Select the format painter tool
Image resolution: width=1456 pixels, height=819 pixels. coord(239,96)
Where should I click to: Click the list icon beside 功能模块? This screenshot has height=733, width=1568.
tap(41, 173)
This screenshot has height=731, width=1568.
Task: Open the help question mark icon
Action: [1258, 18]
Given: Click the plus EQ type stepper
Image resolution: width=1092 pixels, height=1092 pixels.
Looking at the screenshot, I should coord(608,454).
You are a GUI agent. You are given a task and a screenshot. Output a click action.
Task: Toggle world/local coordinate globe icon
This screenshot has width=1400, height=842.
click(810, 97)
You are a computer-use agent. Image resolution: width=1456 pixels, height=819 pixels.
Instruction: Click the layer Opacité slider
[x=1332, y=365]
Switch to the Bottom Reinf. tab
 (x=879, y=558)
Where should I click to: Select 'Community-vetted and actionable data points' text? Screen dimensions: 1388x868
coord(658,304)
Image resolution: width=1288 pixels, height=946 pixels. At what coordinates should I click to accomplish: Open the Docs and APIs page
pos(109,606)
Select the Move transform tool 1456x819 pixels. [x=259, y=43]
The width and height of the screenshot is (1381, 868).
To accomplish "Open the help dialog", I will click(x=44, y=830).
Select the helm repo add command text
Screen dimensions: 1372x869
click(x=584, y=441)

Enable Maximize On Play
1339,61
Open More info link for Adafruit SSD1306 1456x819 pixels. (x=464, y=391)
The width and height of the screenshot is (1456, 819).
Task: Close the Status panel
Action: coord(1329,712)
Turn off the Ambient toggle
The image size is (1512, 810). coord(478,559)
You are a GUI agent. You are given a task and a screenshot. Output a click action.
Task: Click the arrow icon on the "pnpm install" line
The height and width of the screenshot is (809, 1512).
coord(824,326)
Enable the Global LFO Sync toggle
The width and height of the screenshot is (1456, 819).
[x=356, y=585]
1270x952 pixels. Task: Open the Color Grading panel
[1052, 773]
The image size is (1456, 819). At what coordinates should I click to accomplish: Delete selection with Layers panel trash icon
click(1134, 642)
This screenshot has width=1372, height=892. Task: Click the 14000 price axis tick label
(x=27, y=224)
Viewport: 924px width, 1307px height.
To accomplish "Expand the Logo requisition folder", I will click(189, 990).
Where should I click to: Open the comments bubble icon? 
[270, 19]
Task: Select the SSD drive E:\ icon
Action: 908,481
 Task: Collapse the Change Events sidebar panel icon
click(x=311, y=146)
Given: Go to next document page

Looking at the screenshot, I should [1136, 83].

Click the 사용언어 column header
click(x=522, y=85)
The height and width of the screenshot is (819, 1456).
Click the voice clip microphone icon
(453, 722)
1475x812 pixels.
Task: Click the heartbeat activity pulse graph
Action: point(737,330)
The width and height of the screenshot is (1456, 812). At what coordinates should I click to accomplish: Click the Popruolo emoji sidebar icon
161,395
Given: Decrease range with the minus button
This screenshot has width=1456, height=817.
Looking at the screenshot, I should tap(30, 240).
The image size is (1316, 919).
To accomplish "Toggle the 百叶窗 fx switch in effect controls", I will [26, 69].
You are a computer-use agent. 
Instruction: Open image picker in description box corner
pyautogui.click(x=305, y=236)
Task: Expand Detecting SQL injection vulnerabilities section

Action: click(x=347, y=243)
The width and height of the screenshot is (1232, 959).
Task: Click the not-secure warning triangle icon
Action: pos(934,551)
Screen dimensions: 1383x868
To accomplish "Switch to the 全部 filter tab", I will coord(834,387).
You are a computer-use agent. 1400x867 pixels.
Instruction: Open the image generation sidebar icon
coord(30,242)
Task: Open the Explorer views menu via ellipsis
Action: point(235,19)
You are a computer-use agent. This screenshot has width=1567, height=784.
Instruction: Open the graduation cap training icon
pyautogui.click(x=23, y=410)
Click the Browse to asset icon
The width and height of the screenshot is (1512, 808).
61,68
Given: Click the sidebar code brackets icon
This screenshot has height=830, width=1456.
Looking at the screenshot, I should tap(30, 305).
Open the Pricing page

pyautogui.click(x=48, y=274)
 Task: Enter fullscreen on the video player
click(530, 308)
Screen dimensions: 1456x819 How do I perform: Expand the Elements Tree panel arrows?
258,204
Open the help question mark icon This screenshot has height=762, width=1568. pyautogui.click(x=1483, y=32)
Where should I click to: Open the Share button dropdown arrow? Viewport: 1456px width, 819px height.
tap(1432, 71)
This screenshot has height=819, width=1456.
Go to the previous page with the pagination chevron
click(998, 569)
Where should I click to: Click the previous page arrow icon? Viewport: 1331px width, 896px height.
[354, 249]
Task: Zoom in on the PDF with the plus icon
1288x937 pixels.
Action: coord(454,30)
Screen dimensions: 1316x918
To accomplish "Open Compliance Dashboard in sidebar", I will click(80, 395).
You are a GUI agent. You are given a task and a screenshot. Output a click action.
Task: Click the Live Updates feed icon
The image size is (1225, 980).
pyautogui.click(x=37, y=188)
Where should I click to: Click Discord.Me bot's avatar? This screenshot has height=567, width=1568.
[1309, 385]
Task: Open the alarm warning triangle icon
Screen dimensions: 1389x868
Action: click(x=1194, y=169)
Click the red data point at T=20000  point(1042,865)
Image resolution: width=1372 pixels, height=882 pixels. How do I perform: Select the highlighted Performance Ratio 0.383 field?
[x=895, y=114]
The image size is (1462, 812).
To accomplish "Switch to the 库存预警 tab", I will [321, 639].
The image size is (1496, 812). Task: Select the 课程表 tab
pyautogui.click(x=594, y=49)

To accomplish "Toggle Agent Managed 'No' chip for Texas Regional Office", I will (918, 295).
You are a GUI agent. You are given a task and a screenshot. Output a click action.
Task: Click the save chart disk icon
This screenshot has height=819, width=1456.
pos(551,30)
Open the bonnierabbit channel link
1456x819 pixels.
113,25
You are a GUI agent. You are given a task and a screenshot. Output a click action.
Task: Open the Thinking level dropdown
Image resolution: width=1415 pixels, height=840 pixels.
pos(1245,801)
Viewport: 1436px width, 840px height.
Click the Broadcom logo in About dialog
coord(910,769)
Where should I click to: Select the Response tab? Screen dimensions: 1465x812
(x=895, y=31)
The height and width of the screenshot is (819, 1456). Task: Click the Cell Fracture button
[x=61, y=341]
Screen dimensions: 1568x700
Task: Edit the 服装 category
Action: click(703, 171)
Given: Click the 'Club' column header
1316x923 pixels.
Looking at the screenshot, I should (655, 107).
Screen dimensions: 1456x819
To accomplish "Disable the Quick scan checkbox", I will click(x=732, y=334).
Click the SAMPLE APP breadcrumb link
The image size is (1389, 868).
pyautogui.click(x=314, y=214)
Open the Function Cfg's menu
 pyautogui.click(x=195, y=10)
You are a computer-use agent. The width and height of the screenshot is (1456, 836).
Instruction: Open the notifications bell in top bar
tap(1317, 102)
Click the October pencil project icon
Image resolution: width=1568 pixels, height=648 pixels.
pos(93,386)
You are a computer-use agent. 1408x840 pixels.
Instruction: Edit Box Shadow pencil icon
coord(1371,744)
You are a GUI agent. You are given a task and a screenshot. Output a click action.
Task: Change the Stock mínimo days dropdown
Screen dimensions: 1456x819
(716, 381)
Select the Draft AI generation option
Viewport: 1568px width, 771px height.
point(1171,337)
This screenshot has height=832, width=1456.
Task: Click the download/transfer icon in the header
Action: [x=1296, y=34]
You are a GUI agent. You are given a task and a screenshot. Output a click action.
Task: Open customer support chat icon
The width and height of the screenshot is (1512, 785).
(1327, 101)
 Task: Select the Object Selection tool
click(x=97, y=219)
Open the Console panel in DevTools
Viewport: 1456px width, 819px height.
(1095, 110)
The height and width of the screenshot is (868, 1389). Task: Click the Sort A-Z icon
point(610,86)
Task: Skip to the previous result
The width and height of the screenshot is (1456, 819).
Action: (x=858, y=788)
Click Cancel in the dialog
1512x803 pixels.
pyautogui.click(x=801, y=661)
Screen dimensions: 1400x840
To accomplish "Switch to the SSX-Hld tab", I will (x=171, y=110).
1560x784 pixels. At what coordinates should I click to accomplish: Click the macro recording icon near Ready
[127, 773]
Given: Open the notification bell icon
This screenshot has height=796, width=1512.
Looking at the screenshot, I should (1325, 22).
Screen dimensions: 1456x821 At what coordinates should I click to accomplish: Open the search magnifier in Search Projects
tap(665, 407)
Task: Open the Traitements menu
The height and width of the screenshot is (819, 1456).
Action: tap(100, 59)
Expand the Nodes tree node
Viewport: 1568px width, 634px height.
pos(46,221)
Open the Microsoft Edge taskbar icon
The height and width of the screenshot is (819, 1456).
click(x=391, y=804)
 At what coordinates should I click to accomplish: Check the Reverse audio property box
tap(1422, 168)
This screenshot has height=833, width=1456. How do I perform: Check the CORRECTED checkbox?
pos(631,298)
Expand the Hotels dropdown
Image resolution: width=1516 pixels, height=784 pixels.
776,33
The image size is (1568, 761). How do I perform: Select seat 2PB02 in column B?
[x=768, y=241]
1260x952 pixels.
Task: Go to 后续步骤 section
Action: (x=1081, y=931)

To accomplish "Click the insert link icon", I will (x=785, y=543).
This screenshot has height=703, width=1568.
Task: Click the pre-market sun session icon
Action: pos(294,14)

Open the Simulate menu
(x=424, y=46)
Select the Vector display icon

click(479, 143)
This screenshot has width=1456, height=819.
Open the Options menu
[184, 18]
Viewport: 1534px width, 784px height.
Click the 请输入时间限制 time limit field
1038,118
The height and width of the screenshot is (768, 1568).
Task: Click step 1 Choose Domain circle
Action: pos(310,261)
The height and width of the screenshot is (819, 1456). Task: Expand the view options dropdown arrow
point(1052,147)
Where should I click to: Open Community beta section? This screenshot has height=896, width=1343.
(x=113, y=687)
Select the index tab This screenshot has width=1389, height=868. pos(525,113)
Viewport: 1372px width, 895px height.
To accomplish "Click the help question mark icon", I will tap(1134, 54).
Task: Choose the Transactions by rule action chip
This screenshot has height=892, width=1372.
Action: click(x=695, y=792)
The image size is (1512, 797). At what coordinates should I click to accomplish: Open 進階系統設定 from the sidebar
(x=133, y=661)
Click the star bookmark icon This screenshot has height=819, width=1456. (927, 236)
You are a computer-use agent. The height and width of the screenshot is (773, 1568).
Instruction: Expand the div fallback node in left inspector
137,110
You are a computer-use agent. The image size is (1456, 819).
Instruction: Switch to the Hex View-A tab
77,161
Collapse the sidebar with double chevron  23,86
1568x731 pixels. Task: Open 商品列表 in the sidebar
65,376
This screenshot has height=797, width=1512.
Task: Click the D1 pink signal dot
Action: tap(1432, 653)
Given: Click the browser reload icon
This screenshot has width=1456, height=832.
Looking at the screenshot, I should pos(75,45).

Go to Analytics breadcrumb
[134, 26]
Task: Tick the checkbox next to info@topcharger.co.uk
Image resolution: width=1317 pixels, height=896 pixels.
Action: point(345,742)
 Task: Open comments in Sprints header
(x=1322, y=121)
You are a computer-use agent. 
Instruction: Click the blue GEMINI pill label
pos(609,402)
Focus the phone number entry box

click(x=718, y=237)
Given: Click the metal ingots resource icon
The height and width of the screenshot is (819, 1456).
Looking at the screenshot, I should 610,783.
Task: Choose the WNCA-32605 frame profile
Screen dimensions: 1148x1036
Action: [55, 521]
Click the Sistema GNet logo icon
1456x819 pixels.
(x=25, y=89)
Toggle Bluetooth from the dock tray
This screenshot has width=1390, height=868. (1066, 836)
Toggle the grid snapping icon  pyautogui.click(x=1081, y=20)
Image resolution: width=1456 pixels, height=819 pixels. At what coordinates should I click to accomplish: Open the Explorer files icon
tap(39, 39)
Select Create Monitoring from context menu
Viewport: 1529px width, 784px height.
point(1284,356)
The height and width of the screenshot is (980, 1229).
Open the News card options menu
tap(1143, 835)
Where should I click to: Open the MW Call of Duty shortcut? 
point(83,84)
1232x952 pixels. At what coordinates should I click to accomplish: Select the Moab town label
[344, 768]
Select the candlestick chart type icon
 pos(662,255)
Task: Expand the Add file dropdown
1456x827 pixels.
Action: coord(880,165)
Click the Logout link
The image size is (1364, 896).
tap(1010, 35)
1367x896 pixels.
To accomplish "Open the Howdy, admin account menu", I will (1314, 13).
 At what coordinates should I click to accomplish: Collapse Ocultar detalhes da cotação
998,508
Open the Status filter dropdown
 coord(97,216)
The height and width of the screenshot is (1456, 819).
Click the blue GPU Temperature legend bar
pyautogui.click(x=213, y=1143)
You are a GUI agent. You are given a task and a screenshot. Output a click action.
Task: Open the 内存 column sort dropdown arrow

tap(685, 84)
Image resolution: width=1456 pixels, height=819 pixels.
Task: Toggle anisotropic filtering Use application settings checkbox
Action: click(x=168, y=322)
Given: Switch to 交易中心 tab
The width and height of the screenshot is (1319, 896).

▶ _Activity_
Find each line above that contains "plus", and copy those lines.

▶ _Exercise response_
Given: Click the plus EQ type stepper
Task: Zoom in on the PDF with the plus icon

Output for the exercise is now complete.